Closed Jellyfish-Red closed 10 years ago
Found the reason why. R-Vaues, or, more specificallly, the Pearson product-moment correlation coefficient, measures linear correlation. In other words, when there's highly-curved data, the R-values provided are useless. In said cases, we need to use an alternate method to provide interpolation validity.
(Kind of) Confirmed: There are no really good general algorithms to calculate goodness of fit of any curve and provide a benchmark for comparison (nor for Confidence Intervals).
Changes will be as follows: 1) Pearson's R values will be provided for InterpolationType.LINEAR interpolations. 2) Goodness of Fit Sum of Squares Error values will be provided for any other InterpolationType interpolations.

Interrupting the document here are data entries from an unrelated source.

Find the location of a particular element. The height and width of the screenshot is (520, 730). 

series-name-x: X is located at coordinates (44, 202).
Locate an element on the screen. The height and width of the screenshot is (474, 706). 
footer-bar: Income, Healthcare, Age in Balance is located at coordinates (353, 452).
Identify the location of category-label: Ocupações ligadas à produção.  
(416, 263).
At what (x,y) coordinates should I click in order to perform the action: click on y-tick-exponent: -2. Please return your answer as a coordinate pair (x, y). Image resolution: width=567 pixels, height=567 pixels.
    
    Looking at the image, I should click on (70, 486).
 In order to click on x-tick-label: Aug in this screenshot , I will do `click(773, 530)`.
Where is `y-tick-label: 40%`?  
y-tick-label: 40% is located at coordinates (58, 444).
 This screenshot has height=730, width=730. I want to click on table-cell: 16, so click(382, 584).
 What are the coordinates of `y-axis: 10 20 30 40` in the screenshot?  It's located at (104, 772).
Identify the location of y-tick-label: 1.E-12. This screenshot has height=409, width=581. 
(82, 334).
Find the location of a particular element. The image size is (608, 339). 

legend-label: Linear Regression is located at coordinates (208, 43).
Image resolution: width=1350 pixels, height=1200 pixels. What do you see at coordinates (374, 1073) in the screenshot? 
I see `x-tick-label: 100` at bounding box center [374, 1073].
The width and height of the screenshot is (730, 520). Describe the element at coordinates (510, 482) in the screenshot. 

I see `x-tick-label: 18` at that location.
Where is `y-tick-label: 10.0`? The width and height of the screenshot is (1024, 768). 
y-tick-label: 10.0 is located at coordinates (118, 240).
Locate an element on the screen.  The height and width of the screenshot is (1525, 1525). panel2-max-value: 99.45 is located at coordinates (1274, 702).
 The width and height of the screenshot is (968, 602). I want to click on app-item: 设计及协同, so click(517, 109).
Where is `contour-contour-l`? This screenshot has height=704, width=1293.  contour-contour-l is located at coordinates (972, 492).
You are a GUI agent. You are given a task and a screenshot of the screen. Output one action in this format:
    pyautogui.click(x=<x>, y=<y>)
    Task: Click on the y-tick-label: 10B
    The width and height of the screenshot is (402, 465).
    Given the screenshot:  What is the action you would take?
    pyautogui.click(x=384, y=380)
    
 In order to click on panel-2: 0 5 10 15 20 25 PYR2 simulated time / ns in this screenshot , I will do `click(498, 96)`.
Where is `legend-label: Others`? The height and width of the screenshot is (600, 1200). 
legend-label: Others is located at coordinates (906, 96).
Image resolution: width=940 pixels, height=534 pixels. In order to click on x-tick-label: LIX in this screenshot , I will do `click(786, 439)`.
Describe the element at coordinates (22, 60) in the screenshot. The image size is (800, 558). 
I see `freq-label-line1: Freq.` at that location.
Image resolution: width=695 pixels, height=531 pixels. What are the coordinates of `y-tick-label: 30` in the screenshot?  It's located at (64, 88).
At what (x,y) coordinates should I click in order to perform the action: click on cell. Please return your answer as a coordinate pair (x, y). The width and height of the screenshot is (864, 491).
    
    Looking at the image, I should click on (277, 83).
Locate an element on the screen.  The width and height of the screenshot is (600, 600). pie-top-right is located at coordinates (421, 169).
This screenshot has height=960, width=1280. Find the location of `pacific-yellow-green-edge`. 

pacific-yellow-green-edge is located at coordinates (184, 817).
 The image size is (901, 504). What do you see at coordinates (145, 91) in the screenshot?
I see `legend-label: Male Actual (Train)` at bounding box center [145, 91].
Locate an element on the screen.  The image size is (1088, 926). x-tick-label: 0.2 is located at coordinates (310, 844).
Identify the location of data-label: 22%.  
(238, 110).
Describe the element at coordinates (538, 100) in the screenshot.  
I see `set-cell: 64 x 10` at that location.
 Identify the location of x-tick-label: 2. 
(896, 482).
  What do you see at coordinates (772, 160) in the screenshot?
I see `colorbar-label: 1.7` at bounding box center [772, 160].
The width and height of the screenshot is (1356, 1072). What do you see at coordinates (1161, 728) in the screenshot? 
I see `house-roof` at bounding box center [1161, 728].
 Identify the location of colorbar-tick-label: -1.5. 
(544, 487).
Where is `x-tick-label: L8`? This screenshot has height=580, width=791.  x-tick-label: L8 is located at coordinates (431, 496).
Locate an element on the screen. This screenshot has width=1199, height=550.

Changes will be made on 22/2/2014.
Small note: Apache Commons Math's Spline Interpolations, by virtue of marking the original data set's values as knot points, should not require R-values or other verifying information, as they will automatically try to hit all the values.
Obviously, this might result in very awkward curves, but that's where finding outliers might work.
Fixed it on 3/10/2014:
1) Linear Regressions use the old Pearson's R format provided via Apache Commons Math and the DataConfidence class. 2) Polynomial (Quadratic, Cubic, Quartic) functions use the NEW "showRSquaredValidity (DataSet, PolynomialFunction2D)" function located currently in the Interpolator class. This class calculates the R-Squared value, which isn't automatically verifiable, but it's good enough. 3) Atypical functions of obtaining data interpolations use the "showRSquaredValidity (DataSet, PolynomialSplineFunction)" function currently located in the Interpolator class. This method calculates the R-Squared value as well. (See previous point for drawback of R-squared.)
As such, this issue is now fixed.
As it says on the tin: Apparently, the Spline Interpolation test provides worthless R-values.